Il Consiglio di Stato torna sul tema delle concessioni balneari con la sentenza n. 6539 del 18 agosto 2026, relativa alle concessioni insistenti nel Comune di Zoagli, e ribadisce alcuni principi destinati a incidere sull’azione delle amministrazioni comunali alle prese con le procedure di gara.
La sentenza conferma che le concessioni balneari sono definitivamente scadute il 31 dicembre 2023, in applicazione della disciplina introdotta dal governo Draghi con la legge Concorrenza n. 118/2022, e che il termine del 30 settembre 2027, previsto dal decreto Salva-infrazioni del governo Meloni, non rappresenta una nuova scadenza delle concessioni né un periodo durante il quale le amministrazioni possono rinviare le gare. Secondo il Consiglio di Stato, si tratta di un termine con “funzione acceleratoria e non dilatoria”.
L’obbligo di avviare subito le gare
La conseguenza secondo Palazzo Spada è che i Comuni sono chiamati ad avviare quanto prima le attività preparatorie e gli atti di programmazione necessari per procedere alle gare. Le procedure comparative possono infatti concludersi anche prima del 30 settembre 2027, consentendo ai nuovi concessionari di subentrare ai precedenti titolari.
Il Consiglio di Stato esclude quindi che esista un divieto di bandire le gare prima del 2027 fondato sulla presunta proroga dell’efficacia delle concessioni fino a quella data.

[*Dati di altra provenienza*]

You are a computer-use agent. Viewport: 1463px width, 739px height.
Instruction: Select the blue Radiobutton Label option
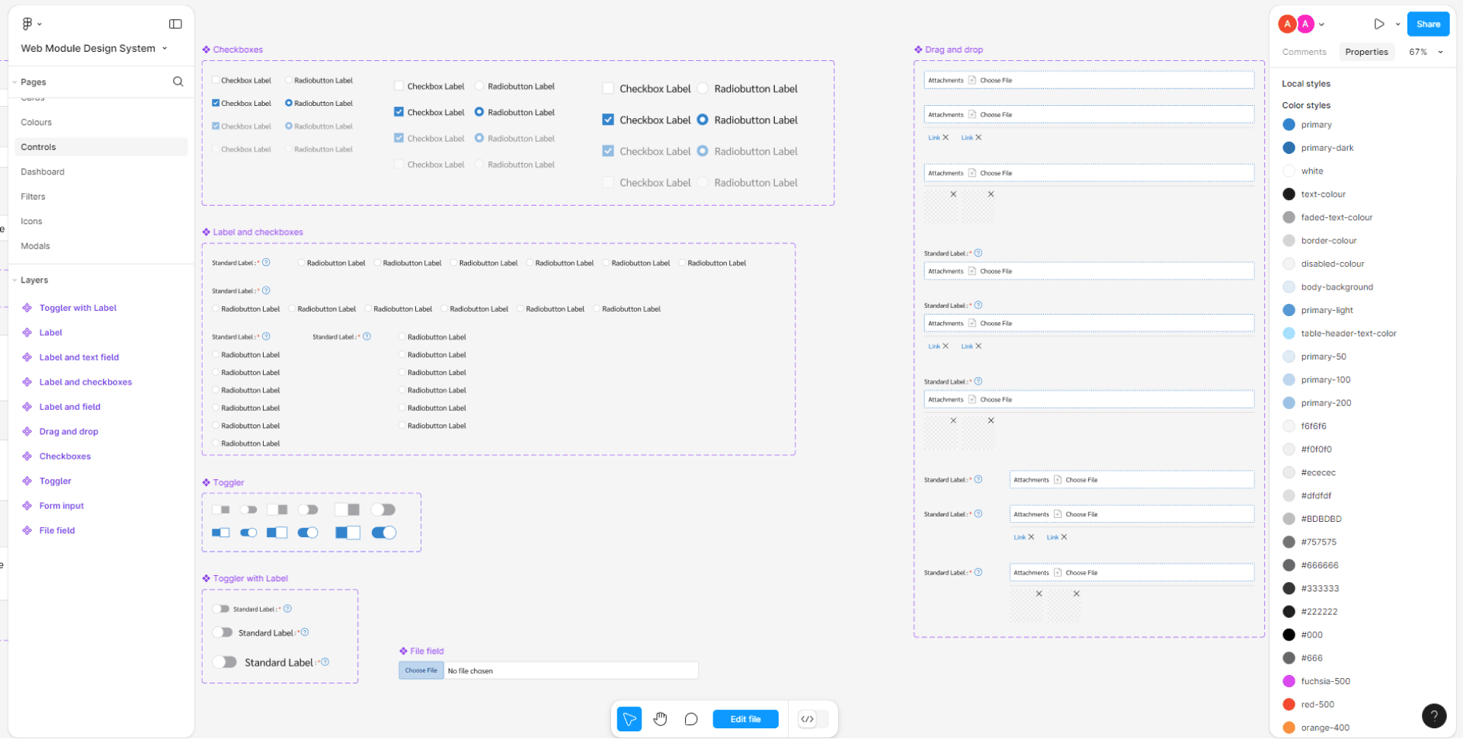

Al contrario, secondo i giudici amministrativi, grava sulle amministrazioni l’obbligo di procedere tempestivamente, evitando situazioni di inerzia. In definitiva, il termine fissato al 2027 secondo il massimo organo di giustizia amministrativa deve essere interpretato come un limite temporale entro il quale completare il processo, e non come un’autorizzazione a rimandarne l’avvio.
Quadro regolamentare e assenza di regole uniformi
La sentenza respinge inoltre l’obiezione secondo cui mancherebbero regole uniformi a livello nazionale per procedere alle gare. Il quadro normativo, rileva il Consiglio di Stato, distingue le procedure avviate prima e dopo l’entrata in vigore del decreto Salva-infrazioni n. 131/2024, sulla base delle modifiche apportate alla legge Concorrenza.
L’assenza di un unico e definitivo quadro regolamentare non può quindi essere utilizzata dalle amministrazioni come ragione per rinviare le procedure comparative.
Il nodo degli indennizzi e delle opere inamovibili
Un altro punto affrontato dalla sentenza riguarda il tema degli indennizzi agli operatori uscenti. Secondo il Consiglio di Stato, l’indennizzo “non costituisce un diritto generalizzato e automatico”. Il suo eventuale riconoscimento deve essere valutato “caso per caso” e spetta al concessionario che lo richiede dimostrarne documentalmente i presupposti e l’entità. Di conseguenza, la mancata adozione del decreto nazionale sugli indennizzi non rappresenta una ragione sufficiente per ritardare l’avvio delle gare.
La sentenza richiama infine la disciplina relativa alle opere inamovibili previste dall’articolo 49 del Codice della navigazione, per le quali, in sede di devoluzione, non è previsto un indennizzo a carico dello Stato secondo i principi già affermati dalla giurisprudenza europea.